Badan Kesehatan Dunia (WHO) menanggapi dengan tegas pernyataan kontroversial Presiden Amerika Serikat, Donald Trump, yang mengaitkan penggunaan obat parasetamol selama kehamilan dengan munculnya autisme pada anak. Dalam sebuah pernyataan resmi yang dikeluarkan pada Rabu, WHO menekankan bahwa tidak ada bukti ilmiah yang menunjukkan adanya hubungan antara konsumsi parasetamol dan autisme.

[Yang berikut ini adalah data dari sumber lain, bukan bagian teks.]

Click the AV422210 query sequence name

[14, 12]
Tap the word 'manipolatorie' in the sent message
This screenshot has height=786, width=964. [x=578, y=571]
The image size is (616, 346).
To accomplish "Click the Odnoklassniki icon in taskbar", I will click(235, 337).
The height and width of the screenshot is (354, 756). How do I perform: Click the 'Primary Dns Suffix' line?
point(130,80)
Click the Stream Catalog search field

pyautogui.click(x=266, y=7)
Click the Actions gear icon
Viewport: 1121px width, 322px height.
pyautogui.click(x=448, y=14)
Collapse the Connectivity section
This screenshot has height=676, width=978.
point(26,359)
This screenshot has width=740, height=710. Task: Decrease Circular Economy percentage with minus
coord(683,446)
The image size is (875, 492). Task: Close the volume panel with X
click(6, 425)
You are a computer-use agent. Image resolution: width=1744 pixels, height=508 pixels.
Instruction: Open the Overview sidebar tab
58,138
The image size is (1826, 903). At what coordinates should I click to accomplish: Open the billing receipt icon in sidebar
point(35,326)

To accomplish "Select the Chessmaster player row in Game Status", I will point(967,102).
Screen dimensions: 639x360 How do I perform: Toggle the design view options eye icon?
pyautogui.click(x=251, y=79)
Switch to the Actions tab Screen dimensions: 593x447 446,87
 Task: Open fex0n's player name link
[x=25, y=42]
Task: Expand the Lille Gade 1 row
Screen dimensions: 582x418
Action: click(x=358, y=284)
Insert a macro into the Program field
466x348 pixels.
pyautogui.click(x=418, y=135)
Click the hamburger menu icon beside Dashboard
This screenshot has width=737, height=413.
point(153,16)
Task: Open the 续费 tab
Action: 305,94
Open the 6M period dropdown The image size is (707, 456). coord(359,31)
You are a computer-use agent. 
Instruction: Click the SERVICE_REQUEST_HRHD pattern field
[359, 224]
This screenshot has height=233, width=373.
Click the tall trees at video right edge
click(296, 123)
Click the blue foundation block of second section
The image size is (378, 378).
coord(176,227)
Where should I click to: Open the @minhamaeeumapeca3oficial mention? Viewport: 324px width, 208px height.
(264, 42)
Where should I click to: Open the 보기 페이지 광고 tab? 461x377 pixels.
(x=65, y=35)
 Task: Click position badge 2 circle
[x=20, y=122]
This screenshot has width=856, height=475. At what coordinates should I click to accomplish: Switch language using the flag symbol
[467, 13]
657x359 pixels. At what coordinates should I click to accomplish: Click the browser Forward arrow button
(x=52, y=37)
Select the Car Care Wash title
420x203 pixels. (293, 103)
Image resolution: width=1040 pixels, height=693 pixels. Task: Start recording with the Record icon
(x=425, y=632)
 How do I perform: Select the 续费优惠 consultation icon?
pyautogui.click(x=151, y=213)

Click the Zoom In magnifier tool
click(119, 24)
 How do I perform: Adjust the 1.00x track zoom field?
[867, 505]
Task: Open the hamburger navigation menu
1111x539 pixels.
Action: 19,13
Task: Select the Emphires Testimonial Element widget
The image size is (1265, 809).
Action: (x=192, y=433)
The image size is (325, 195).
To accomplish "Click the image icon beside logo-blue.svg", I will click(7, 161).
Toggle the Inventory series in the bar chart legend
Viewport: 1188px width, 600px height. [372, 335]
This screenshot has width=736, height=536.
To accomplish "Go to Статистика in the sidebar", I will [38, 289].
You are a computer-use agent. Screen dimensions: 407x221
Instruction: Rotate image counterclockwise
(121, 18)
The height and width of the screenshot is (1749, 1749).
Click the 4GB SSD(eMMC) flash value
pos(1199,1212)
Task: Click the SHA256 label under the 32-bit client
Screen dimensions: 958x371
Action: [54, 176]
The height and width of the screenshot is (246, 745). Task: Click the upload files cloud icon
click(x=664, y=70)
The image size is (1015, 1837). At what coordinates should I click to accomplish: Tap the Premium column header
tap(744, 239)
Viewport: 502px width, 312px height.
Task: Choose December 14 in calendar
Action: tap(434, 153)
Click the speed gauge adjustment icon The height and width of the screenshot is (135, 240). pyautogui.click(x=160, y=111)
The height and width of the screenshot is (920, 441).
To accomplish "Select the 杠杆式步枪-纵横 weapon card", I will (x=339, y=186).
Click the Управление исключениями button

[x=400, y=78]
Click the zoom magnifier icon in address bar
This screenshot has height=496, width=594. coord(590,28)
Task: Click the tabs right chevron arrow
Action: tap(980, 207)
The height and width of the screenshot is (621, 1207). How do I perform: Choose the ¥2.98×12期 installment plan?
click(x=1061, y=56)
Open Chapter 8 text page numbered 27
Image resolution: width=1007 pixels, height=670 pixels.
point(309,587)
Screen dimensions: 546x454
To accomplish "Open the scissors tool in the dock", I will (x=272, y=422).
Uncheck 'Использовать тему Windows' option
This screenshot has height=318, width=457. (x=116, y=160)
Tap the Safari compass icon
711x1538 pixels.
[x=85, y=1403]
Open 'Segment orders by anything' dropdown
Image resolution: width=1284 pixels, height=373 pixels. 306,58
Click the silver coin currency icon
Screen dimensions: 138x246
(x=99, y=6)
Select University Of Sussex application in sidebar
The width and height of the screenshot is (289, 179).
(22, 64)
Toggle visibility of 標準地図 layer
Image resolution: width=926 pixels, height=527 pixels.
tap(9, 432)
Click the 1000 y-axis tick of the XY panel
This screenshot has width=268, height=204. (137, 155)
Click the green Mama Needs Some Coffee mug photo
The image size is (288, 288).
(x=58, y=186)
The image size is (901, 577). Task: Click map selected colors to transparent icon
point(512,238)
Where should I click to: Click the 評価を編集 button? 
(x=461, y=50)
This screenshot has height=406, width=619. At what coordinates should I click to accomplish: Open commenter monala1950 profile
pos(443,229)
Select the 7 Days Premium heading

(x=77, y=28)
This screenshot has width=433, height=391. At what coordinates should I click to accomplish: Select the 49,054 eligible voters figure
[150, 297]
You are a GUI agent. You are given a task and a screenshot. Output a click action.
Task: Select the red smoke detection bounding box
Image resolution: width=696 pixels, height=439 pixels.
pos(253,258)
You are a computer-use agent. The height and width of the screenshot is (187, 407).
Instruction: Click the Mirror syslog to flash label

WHO mengklarifikasi bahwa penelitian ekstensif telah dilakukan dalam satu dekade terakhir. Penelitian-penelitian tersebut, termasuk studi-studi berskala besar, tidak menemukan bukti konsisten yang mendukung klaim bahwa penggunaan asetaminofen, yang dikenal sebagai parasetamol, selama kehamilan dapat menyebabkan autisme. “Hingga saat ini, belum ada hubungan yang konsisten yang ditemukan,” ungkap pernyataan WHO yang dilansir oleh Al Jazeera.
Dalam konteks ini, WHO mengingatkan para ibu hamil untuk berkonsultasi dengan dokter atau tenaga kesehatan sebelum mengonsumsi obat. Saran ini bertujuan untuk memastikan bahwa mereka mengikuti petunjuk yang benar berdasarkan kondisi kesehatan masing-masing individu. “Penting bagi wanita hamil untuk mengikuti saran medis yang tepat untuk menilai kesehatan mereka dan menentukan obat yang diperlukan,” tambah WHO.
Pernyataan Trump muncul dalam sebuah konferensi pers pada Senin lalu. Ia mengklaim bahwa penggunaan vaksin pada anak dan konsumsi parasetamol oleh ibu hamil dapat menjadi faktor penyebab autisme. “Saya ingin mengatakan apa adanya, jangan minum Tylenol. Jangan minum itu,” kata Trump. Setelah pernyataan tersebut, tim Trump juga menyarankan penggunaan leucovorin, yang merupakan jenis vitamin B9, sebagai alternatif pengobatan untuk gejala autisme.
Klaim yang dilontarkan oleh Trump tidak hanya menuai kritik dari WHO, tetapi juga mendapatkan perhatian negatif dari para ahli kesehatan, termasuk Koalisi Ilmuwan Autisme. Mereka tegaskan bahwa data yang ada tidak mendukung pernyataan Trump dan memperingatkan masyarakat agar tidak terjebak dalam informasi yang tidak berbasis pada fakta.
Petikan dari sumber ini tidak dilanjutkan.